On show in a historic palazzo in the central Italian city of Pisa this week are about 450 works arranged by some headline-grabbing names: Gustav Klimt, Salvador Dalí, Andy Warhol, and others. Alongside them are paint tubes, paintbrushes and cans of spray paint that reflect the versatility of the works’ creators.
The catch: The pieces are all fakes.
The works are among the more than 2,100 pieces seized by Italy’s specialized art theft squad over the past year in an effort to break up a Europe-wide network of art forgers and dealers accused of selling counterfeit pieces to unsuspecting buyers.
The operation was among the biggest busts of counterfeit art in the last 15 years, Lorenzo Galizia, who heads the carabinieri art theft squad in Rome, said in a telephone interview. Angela Teresa Camelio, the Pisa prosecutor overseeing the case, put the potential market value of the seized works at about 250 million euro, or $265 million.
Many of the works were attributed to the artist Banksy, the elusive street artist. Captain Galizia said that an entire “Banksy” exhibition in the central Italian town of Cortona was shut down after his officers determined that all of the pieces were fake.
“There was nothing real there,” Captain Galizia said. “It was absurd.”
The seized pieces include paintings, drawings, prints and sculptures, and 38 people have been placed under investigation on suspicion of conspiracy to deal in illegal goods, and of the forgery and sale of illegal artworks, according to Italian officials, who announced the dismantling of the counterfeit network this week.
The case has involved suspects in Belgium, France, Italy and Spain, Ms. Camelio said, and further developments could broaden the scope of the investigation.
The carabinieri named the case “Operation Caryatid” after a sketch, purportedly by the Italian artist Amadeo Modigliani, that was in the first lot of about 200 works seized from a Pisa businessman in March 2023, a confiscation that led to the investigation into the Europe-wide ring.
The operation was coordinated at the European level by the Italian desk of the European Union Agency for Criminal Justice Cooperation, better known as Eurojust. The art police zeroed in on forgers mostly working in Italy and, in the case of Banksy, in Spain.
They tracked down fake works in auction houses throughout Italy, according to Eurojust, and found others on auction house websites. The investigation also involves dealers who may have acted as go-betweens.
Because the case is still underway, officials said, no formal charges have yet been brought, and prosecutors did not release the names of the people under investigation or the auction houses involved.
Some had probably acted “in good faith,” Captain Galizia said, while others appeared to be complicit in the fraud.

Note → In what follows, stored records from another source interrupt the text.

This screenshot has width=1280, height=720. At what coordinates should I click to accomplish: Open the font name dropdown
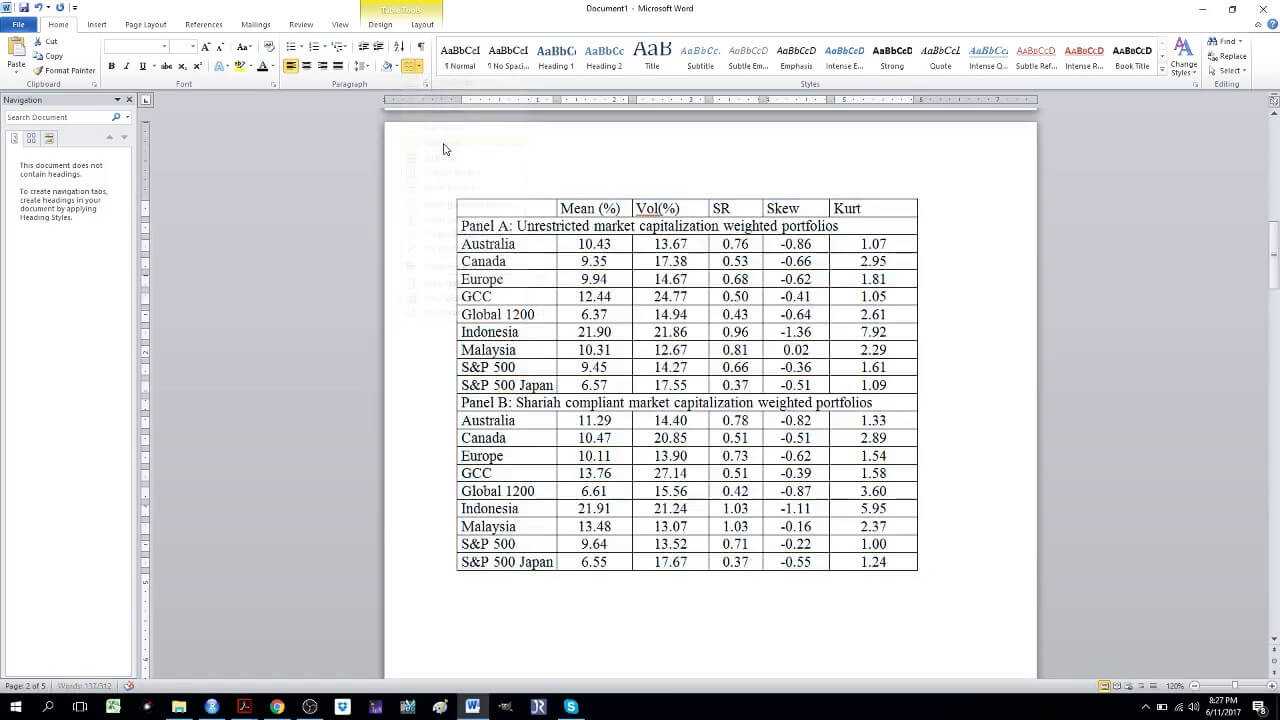click(164, 47)
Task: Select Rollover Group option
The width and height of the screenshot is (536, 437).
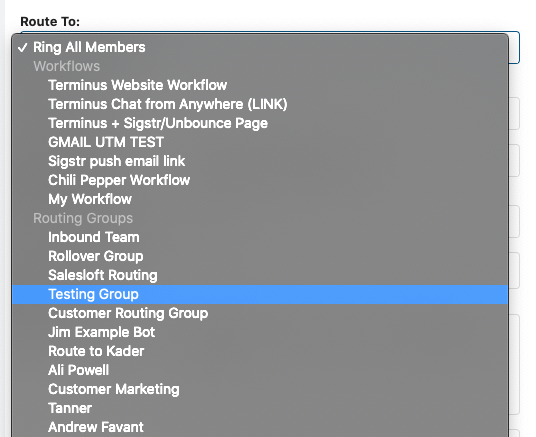Action: point(260,256)
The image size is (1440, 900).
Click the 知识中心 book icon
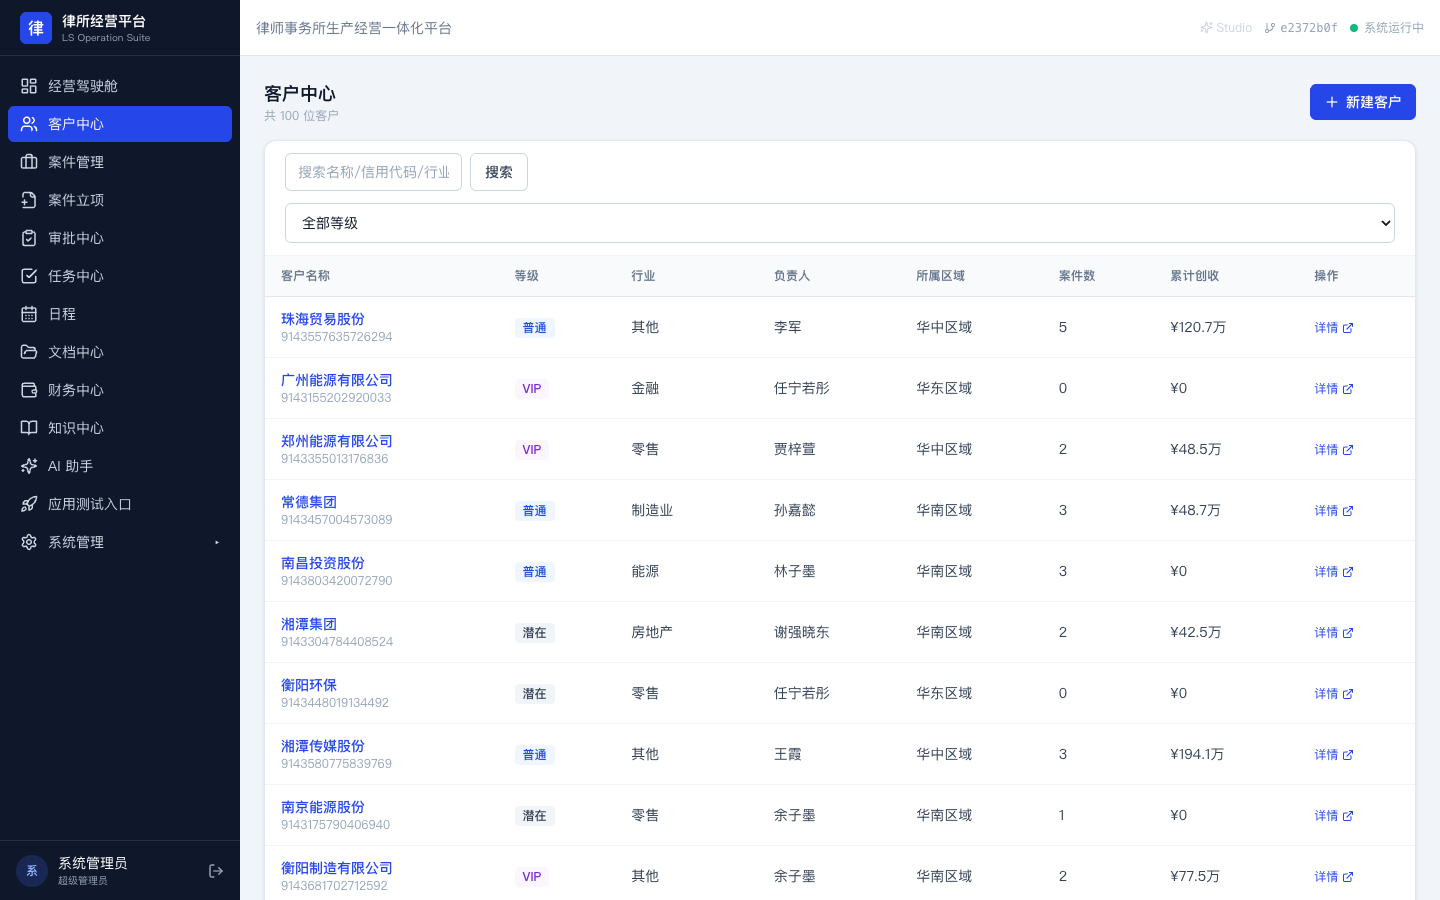(x=29, y=428)
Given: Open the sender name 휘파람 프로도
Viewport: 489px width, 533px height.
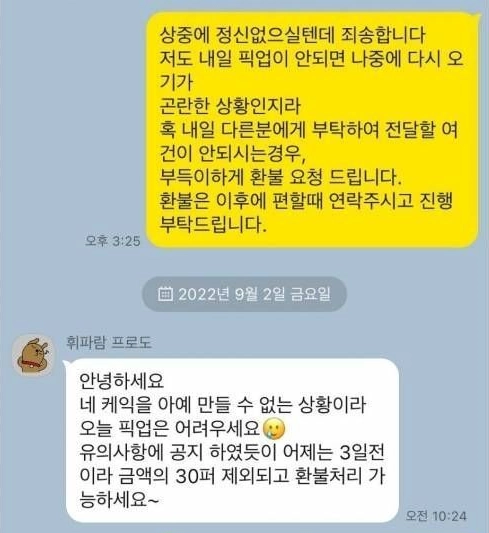Looking at the screenshot, I should [109, 343].
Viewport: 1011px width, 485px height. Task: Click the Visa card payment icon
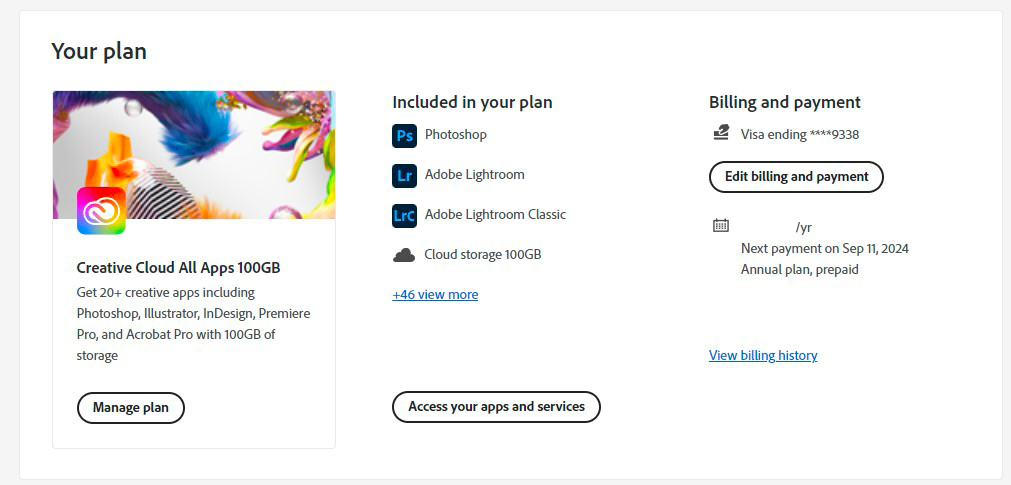(721, 133)
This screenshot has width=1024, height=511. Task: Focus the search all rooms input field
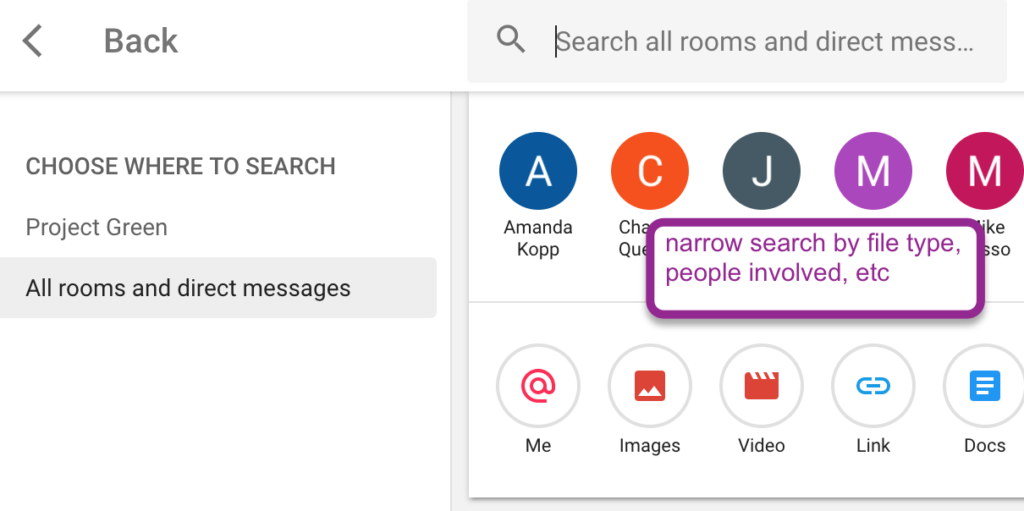[765, 42]
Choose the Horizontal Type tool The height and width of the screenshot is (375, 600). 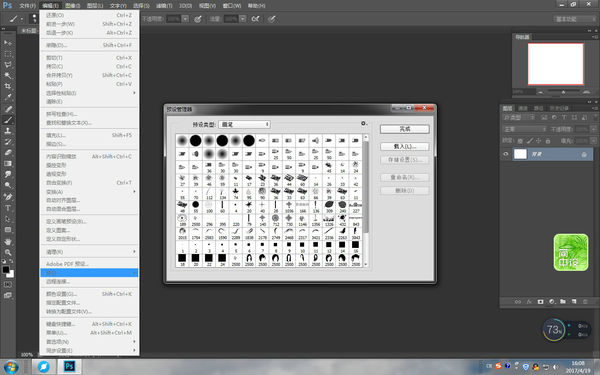[8, 208]
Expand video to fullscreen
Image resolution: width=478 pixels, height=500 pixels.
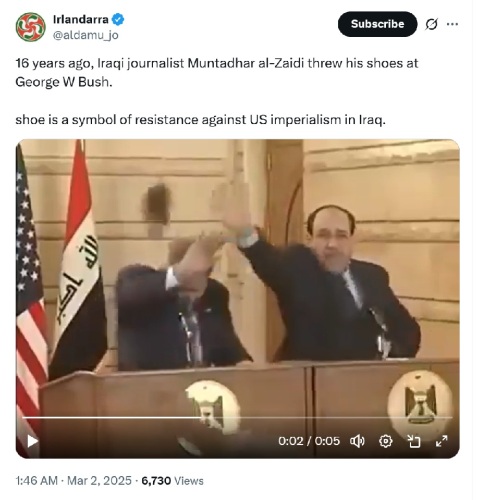tap(442, 441)
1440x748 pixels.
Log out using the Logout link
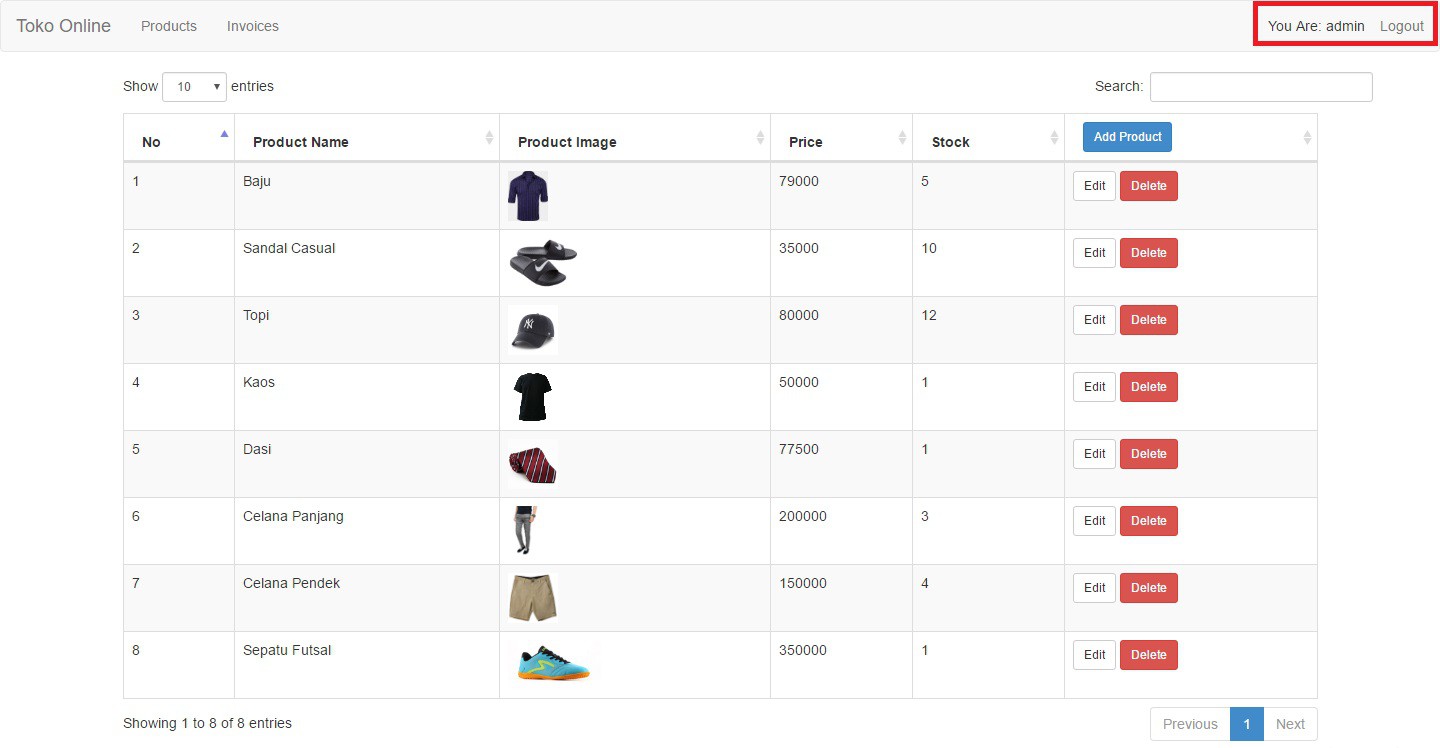coord(1401,26)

Italian officials noted in a news release that one auction house in Pisa had peddled works that it claimed were by Wassily Kandinsky, Paul Klee and Piet Mondrian for about €4,000 each, even though works by such artists “normally sell for millions of euro at international auction.”
The seized artworks will either be destroyed or used for “didactic purposes,” Captain Galizia said.
The pieces on display this week are being exhibited in a riverside palazzo that houses Pisa’s state archives. Arranged by artist, the works include copies of sculptures by Alberto Giacometti, oil paintings by Mondrian and prints by Warhol.
In a way, said Jaleh Bahrabadi, the state archives’ director, it was fitting that a place entrusted with preserving history’s primary sources should showcase fake art, putting something authentic alongside something spurious.
“It’s incredible, but beautiful,” she said.
A table in the center of a room lined with “Banksy” works reveals the tricks of the forgers’ trade: tubes of paint, spray cans and a Banksy rubber-stamp used to “authenticate” the works, one of around 50 such stamps investigators confiscated. A display case features dozens of fake “certificates of authenticity.”
Many of the seized Banksy works were stamped “Dismaland,” the dystopian theme park that the artist opened in 2015 near Bristol, England, his hometown.
“If they had that stamp, they were automatically false,” said Stefano Antonelli, an art historian who was tasked by the carabinieri with verifying hundreds of “Banksy” works that turned out to be fakes.
The artist never created works stamped “Dismaland,” said Mr. Antonelli, who founded the Rome-based Banksy Study Center and Archive Foundation,
Nonetheless, he said, many pieces sold.
Mr. Antonelli said he believed this was the biggest operation of Banksy fakes ever uncovered in Italy.
“There are really a lot of works,” he said, in part because Banksy’s pieces are easier to falsify than those of other artists.
Many were sold for a fraction of the price that originals would get on the art market, he said, and several were not copies at all, but “interpretations” of Banksys.
Such fakes are common, as Pest Control Office, which represents Banksy, warns on its website. It offers a piece of advice to anyone looking to pieces credited to the artist: “Always remain skeptical.”